Wednesday, March 12, 2014

Converging on Divergent

My mission this week is to try to read Divergent.  All of it.

Because movies, that’s why.

Divergent, in case you don’t live anywhere near teenagers, is the latest book craze to sweep through the YA crowd since The Hunger Games.  It’s a post-apocalyptic story set in what used to be Chicago, and that’s about as far as I’ve gotten today.  Everyone here just looks pityingly at me for being so slow to start, but it’s been hard to get a foot in the door with this series in our house.

Lauren read it first.  Her teacher lent her a copy for free reading time in class – she was a bit worried about how we would react, since apparently there are a few things in it that might be a little mature for a fifth-grader and she asked us about it at our parent-teacher conference last fall, but our policy is that our children can read anything they want and discuss it with us later.  We will let them know if we think it’s something they would probably not enjoy or get much out of, but if they really want to read we will not stand in their way. 

Lauren loved it.

By that point it had become rather popular in the wider culture too, and Tabitha had discovered it.  She loved it as well. 

The third book came out over Christmas, and we ended up with two copies – one that Lauren bought with her own money to give to Tabitha as a present, and one that Kim bought as part of a set of all three that we could share.  Both copies were immediately devoured, since there was no waiting.  Books galore!

We already knew that there was a movie version coming out this month – they had the previews out in November, when we went to see The Hunger Games 2 (see how this all circles back on itself?) and that was most of what the girls wanted to talk about afterward.  We’d say, “Didn’t you like the movie?” and they’d say, “But Divergent is coming!” and that’s just how that goes.

You have to read the books before you see the movies.  That’s just the rule.

So after the girls finished with the series Kim took her turn.  I was in the middle of something else, but I figured there would be plenty of time for me to read it.

Then Lauren lent out the first book to a friend, because that’s what you do with books you love.  You spread them around.

We borrowed it back last night – borrowed back our own copy! – and now I have mere days to get it finished before the movie opens.

It’s a challenge.


Dr. Phil (Physics) said...

Outstanding series. Knowing Chicago makes it more fun, but this is a very well crafted dystopia. I would be hard pressed to choose which I liked better between Hunger Games and Divergent trilogies -- big fans of the four books in the Uglies trilogy, too.

Dr. Phil

David said...

I enjoyed The Hunger Games trilogy - especially the grace with which she ended it. That was a nice touch. I haven't actually tried the Uglies series, but I've heard a lot of good things about them. I'll have to put them on my list of things to read.
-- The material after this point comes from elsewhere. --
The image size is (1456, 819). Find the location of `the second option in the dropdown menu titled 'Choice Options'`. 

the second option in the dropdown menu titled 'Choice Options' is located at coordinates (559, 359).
We live in the golden age of YA fiction, truly we do.

I just re-read The Book Thief, and it was as hauntingly lovely the second time around as it was the first time.

Dr. Phil (Physics) said...

If you read the Uglies series and get stalled in the 3rd book, go ahead and read the 4th. It's very interesting and different.

Dr. Phil

neurondoc said...

I liked Divergent well enough but got stalled about a quarter of the way through Insurgent (I think that was the name of book 2). No desire to finish it or the series. I just don't like dystopias, YA or otherwise. I guess.

David said...

I'm about at that point in Insurgent now. It zips on by.

I do like dystopian fiction, and so far I'm okay with this series. But it is a fairly simplistic story, for all the issues it raises - the characters are interesting but thin, the moral framework is surprisingly black and white when you get down to it, and the world itself has yet to be fleshed out in any real way - hell, it's only at the end of the first book that the author even begins to explain why being Divergent is such a worry in this society.

The Hunger Games had more depth. The Book Thief had much better writing. And Phil, when I get to the Uglies I'll let you know. :)

But I'll finish the series, if only because then my children can talk about it without worrying about spoilers for me.